The former captain of Afghanistan's women's football team has been working tirelessly from her home in Denmark to evacuate the team's players, who are under threat from the Taliban. And she isn't giving up.

The Danish resident saving Afghanistan's women footballers one player at a time
Khalida Popal photographed in the stands of FC Nordsjaelland in Farum. Photo: Tariq Mikkel Khan / Ritzau Scanpix / AFP

Khalida Popal is more determined than ever to continue her fight for the emancipation of girls and women in her native country, where the Taliban do not allow women to play sports.

As she battles to bring football players out of the country, she hasn’t slept for days.

“We have managed to get 75 people out of Afghanistan, which includes players and their families” who have flown to Australia, Popal tells AFP, sitting in the stands of FC Nordsjaelland, the Danish first division team for which she works as commercial coordinator. “We are trying to get more players out of Afghanistan. We’ll do everything possible to get our players out.”

Popal, 34, came to Denmark from Afghanistan 10 years ago as a refugee. She has not slept since Afghanistan fell into the hands of the Taliban, her hands clasped tightly around her phone as she helps organise the evacuation of the players, together with professional players’ union FIFPro among others.

On her voicemail, she listens to desperate pleas for help. As manager of Afghanistan’s now-splintered national squad, she is the point-person for the players, who are in a state of shock. Some of them have been threatened by hardline Islamists, others beaten by the Taliban.

“I had to take the lead, together with my team, to help them to get out of Afghanistan. The players were crying, seeking protection, hopeless,” she says.

Tool for emancipation

She helped them “to regroup, to keep up hope and not give up. That was the toughest,” she said, describing herself as a “survivor”. For their safety, she won’t disclose any details about the players still in Afghanistan that they’re trying to get out. She looks exhausted, but her determination is visible.

For her, football is her passion. But more importantly, she sees it as a tool for the emancipation of Afghan women. Everything she learned on the pitch — team spirit, determination, perseverance — has come in useful these past few days. She recalls her own childhood in Afghanistan, one she says was stolen by the Taliban.

“I was not able to go to school, I was not able to participate in any social activities,” she explains. “We wanted to kind of take revenge and say ‘football is the way that we want to take revenge from the Taliban and the Taliban is our enemy’. That was our strong statement.”

Since the first women’s teams started emerging about 15 years ago, football has grown rapidly in Afghanistan. But it all disappeared overnight when Kabul fell to the Taliban.

“We had around 3,000 to 4,000 women and girls who were registered in the football federation at different levels: grassroots, elite level, and semi-elite level. We had referees, coaches, female coaches,” Popal says.

‘Our pride has been taken from us’

“After the fall of Kabul, that was all gone. That’s sad,” she says, her voice cracking.

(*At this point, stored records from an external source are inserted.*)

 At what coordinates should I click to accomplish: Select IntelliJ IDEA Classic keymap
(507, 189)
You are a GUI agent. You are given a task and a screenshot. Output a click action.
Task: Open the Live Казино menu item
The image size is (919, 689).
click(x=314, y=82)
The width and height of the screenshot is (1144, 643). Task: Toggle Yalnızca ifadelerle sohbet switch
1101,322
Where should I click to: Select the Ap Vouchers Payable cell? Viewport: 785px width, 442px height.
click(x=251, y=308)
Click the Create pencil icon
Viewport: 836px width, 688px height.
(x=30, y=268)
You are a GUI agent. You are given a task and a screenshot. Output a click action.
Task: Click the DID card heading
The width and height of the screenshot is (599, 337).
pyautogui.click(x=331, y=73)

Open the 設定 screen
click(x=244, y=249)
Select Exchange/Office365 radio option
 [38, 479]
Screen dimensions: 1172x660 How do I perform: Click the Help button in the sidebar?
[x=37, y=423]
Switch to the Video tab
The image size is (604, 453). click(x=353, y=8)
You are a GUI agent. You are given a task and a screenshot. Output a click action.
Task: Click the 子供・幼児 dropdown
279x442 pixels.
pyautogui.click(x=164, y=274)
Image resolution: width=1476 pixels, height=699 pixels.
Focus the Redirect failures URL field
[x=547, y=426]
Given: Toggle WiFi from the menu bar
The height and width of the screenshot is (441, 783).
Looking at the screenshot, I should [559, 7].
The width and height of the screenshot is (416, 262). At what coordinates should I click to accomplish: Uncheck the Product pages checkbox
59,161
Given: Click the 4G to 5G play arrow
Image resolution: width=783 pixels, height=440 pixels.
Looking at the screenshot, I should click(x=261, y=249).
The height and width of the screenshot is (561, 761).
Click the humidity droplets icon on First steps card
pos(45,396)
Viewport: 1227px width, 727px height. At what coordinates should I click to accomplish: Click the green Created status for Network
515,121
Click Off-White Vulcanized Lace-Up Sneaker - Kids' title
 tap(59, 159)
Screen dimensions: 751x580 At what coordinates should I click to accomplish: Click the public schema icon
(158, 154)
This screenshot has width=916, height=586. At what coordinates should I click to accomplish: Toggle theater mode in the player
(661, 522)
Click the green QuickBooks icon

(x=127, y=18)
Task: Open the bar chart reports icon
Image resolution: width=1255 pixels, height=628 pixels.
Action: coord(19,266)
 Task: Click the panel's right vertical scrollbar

The players’ future is unknown at this point. They “might play football, but they will not play as players of Afghanistan, because they will not have a country nor a national team.”

The Taliban “have changed the flag of Afghanistan, the flag we felt proud to see and play for. Our pride has been taken from us,” she said.

With US troops set to leave on August 31, Popal, whose parents also live in Denmark, fears her native country will be abandoned and forgotten.

“Once again, people will live in a dark time. And whatever humanitarian crisis and crime happens in Afghanistan, nobody will be able to report about it.”

Especially, she says, since the Taliban have become better at speaking to the international media.

But she will continue to use her own voice.

“As human beings, stand together with me and fight, and be the voice for every woman of Afghanistan,” she pleaded. “For every woman who is left in the country, every woman who feels betrayed and abandoned.”